To investigate the consequences of C7orf59 phosphorylation by PKA in the cell, we expressed C7orf59 in HEK293‐T cells as an N‐terminal FLAG fusion and the transiently transfected cells were stimulated with forskolin, an activator of adenylate cyclase which is widely used as a PKA agonist 27. The C7orf59 interactions with p18 and RagA were reduced in the presence of forskolin, indicating that PKA activation results in breakdown of the Ragulator complex. To further confirm that this effect could be attributed to PKA activation, we used the PKA inhibitor H‐89. Preincubation with this inhibitor prevented the dissociation induced by forskolin, supporting the specific involvement of PKA (Figs 4C and S2). In agreement with the hypothesis that PKA activation by forskolin induces phosphorylation of C7orf59 on Ser67, thereby impairing its interaction with p18, we observed that mutation of this residue to aspartate mimics the effect of PKA activation on C7orf59 interactions with p18 and RagA. Mutation of the same residue to alanine also impaired the interactions, suggesting that the polarity of the serine residue is essential for the stability of the complex (Figs 4D and S2).
Discussion
Our study highlights the role of C7orf59 as an important component of the Ragulator, acting as a nucleating factor for p18 and as a phosphorylation target. Comparison of the apo HBXIP‐C7orf59 structure solved in this study with the HBXIP‐C7orf59 dimer present in the pentameric Ragulator 20, 21, 22, 23, 24 demonstrates that the unfolded N terminus of C7orf59 (residues: 1–15) undergoes a structural rearrangement upon p18 binding, adopting a helical structure similar to the N terminus of other Roadblock subunits. Although the lack of electron density in the N‐terminal region of C7orf59 in other structures of unbound C7orf59‐HBXIP dimer 21, 23 and HDX analysis 20 suggested that this region is unfolded, our structure is the first to capture the full N terminus of C7orf59 in an extended conformation due to its unique crystal packing. The strict requirement for the N terminus of C7orf59 for binding to p18, demonstrated by deletion of this region, highlights the importance of its flexible nature. Interestingly, C7orf59 is the only Roadblock subunit in the Rag‐Ragulator complex which undergoes significant conformational changes.

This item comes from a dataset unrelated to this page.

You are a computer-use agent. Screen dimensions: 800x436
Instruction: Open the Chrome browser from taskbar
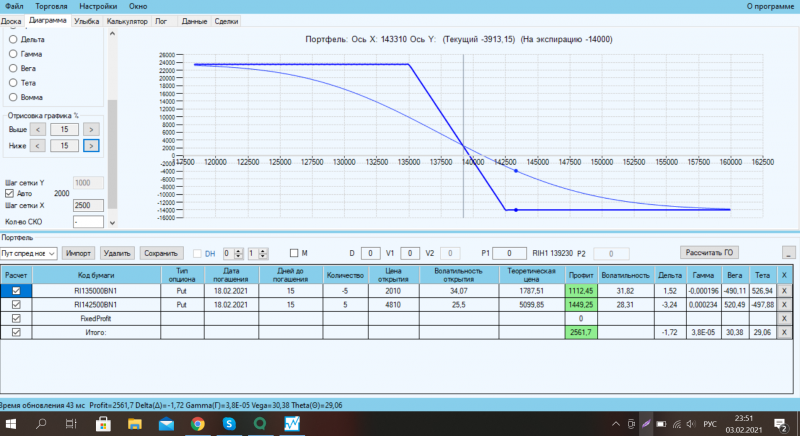coord(197,424)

The p18 regions assigned here as responsible for stable binding to HBXIP‐C7orf59 (residues: 130–149) and MP1‐p14 (residues: 80–108) by truncation and pulldown analysis are found associated with HBXIP and MP1, respectively, in the structure of the pentamer 20, 21, 22, 23, 24. The two p18‐derived peptides which copurified with HBXIP‐C7orf59 dimer obtained from dissociation of the trimer are part of the interface with C7orf59 in the pentamer structure. The proline‐rich peptide 105LPPLPSLTSQPH116 corresponds to an extended region of p18 which is tightly packed in the hydrophobic b3 pocket of HBXIP. Peptide 120ASEPIPFSDLQQVSR134 corresponds to the N‐terminal side of the long C‐terminal helix of p18 which binds to the β‐sheet surface of HBXIP, and the missing region between these peptides (residues: 117–119) corresponds to the center of the short helix that binds to the exposed beta‐sheet of C7orf59. Importantly, we were able to assemble pentameric Ragulator from separated HBXIP‐C7orf59‐p18 trimer and MP1‐p14 dimer but we did not observe MP1‐p14 binding to p18 in the absence of HBXIP‐C7orf59. MP1‐p14 dimer fails to bind and stabilize full‐length p18, while truncated mutants of p18 display enhanced binding to this dimer. These results support a hierarchical model of Ragulator assembly in which HBXIP‐C7orf59 is responsible for the initial nucleation of the complex, stabilizing p18 in a conformation which allows subsequent binding of MP1‐p14. This insight is complimentary to the publications of high‐resolution structures of the assembled pentamer and agrees with the observation by Yonehara et al. 22 of the existence of a ‘pre‐Ragulator’ formed by p18, C7orf59, and HBXIP.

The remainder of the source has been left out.